Study material>
☆ ☆ ☆ ☆ ☆

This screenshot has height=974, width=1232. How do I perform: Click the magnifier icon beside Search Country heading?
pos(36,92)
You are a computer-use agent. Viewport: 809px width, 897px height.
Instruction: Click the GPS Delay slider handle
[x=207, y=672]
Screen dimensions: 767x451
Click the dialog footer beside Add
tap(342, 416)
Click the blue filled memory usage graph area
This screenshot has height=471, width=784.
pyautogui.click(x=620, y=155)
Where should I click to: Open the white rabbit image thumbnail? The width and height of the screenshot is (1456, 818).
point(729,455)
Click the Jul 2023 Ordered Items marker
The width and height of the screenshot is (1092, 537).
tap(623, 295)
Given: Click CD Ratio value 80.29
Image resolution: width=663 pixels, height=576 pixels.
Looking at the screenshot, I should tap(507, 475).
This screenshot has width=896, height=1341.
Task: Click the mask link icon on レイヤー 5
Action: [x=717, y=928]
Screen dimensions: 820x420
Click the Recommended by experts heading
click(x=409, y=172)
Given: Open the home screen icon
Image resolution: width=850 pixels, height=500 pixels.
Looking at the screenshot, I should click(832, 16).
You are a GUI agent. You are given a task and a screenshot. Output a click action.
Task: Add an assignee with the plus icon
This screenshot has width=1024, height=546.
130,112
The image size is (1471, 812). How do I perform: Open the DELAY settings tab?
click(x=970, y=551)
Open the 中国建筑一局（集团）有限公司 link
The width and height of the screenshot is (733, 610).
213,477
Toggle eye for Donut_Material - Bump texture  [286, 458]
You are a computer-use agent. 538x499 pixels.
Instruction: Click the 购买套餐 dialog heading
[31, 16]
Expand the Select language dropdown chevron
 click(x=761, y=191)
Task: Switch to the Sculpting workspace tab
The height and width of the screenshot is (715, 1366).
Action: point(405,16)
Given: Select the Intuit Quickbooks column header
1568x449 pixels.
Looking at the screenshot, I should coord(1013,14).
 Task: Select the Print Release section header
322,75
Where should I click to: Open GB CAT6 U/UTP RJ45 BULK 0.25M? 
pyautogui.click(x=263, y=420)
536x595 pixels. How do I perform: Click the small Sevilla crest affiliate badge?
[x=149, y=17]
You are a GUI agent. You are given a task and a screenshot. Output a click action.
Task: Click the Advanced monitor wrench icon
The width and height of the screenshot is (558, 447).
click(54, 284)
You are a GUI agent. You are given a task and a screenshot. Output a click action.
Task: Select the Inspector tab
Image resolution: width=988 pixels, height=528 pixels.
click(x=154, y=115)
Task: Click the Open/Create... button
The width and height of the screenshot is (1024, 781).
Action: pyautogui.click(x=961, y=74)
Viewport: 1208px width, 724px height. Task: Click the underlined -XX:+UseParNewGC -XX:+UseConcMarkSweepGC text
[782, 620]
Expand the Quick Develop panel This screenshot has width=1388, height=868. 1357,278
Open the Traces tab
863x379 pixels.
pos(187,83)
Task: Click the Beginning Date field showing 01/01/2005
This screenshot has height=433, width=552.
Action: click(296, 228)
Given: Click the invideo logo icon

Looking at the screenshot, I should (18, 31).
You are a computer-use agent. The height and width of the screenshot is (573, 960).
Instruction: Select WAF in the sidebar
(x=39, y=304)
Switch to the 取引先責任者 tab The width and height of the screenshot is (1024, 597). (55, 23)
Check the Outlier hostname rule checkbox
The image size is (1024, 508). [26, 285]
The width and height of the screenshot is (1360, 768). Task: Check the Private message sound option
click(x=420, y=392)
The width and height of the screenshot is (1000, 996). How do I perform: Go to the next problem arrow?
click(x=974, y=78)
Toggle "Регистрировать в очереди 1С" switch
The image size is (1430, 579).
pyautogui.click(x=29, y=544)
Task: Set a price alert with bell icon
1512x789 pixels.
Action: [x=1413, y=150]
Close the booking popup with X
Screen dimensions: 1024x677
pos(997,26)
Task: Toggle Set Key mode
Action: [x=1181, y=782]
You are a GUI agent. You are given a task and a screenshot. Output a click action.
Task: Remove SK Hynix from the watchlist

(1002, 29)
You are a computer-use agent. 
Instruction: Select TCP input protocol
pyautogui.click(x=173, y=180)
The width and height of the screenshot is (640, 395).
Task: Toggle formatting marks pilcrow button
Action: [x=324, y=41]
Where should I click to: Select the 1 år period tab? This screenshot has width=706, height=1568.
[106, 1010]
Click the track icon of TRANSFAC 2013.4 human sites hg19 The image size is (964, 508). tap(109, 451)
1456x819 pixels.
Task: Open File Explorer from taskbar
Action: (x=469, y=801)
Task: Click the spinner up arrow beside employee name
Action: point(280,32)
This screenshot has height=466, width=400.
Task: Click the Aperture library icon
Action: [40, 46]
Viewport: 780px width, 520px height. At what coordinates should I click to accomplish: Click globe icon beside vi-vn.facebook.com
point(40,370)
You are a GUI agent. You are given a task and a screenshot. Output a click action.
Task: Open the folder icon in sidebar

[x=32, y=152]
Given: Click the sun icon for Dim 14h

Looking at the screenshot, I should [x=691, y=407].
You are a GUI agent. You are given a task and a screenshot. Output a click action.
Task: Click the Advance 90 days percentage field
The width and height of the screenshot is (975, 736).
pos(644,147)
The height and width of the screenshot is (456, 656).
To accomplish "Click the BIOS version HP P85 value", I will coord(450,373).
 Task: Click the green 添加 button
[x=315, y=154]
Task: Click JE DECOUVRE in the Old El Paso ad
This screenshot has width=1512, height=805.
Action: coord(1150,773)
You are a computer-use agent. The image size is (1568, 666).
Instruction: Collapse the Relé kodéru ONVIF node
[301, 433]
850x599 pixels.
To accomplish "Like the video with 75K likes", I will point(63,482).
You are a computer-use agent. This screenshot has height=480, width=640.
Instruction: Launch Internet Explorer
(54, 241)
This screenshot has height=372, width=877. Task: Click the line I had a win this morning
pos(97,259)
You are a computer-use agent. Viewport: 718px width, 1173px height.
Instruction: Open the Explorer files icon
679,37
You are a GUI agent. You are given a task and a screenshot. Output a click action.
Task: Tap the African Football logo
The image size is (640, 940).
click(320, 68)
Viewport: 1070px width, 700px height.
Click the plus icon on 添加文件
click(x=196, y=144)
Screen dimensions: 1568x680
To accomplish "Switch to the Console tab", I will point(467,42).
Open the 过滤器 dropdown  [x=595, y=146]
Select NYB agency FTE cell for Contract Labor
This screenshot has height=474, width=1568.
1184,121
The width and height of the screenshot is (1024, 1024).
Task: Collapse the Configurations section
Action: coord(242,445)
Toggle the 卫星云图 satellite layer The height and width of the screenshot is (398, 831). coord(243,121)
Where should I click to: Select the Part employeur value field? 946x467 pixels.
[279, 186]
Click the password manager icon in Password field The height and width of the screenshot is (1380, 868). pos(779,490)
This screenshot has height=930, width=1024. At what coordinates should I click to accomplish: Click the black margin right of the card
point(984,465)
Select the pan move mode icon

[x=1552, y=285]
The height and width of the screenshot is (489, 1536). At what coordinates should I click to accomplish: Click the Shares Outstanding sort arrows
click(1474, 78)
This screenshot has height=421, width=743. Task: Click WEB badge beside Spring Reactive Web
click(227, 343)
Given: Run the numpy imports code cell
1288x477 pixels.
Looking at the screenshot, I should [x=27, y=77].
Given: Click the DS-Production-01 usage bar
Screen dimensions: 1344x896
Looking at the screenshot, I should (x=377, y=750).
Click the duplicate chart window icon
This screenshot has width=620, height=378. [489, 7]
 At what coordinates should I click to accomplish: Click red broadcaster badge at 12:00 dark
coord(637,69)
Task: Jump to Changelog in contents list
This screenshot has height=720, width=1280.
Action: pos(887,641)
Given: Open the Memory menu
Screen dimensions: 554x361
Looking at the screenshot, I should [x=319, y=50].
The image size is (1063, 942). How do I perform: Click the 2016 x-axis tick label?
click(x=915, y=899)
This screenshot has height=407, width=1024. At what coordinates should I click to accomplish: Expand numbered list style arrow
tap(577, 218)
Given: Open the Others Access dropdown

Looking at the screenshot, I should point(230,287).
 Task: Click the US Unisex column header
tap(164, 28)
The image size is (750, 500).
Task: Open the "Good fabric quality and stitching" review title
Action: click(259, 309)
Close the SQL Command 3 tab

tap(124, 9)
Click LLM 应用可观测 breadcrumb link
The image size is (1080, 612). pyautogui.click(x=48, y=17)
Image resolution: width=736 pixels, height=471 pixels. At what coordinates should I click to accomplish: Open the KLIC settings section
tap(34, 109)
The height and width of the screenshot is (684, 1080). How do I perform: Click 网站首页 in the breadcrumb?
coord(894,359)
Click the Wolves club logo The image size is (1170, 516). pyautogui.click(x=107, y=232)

☆ ☆ ☆ ☆ ☆

Problem description>
Only lines containing "usage" belong in the answer; copy every such line from the records.

Output below>
Click the blue filled memory usage graph area
Given: Click the DS-Production-01 usage bar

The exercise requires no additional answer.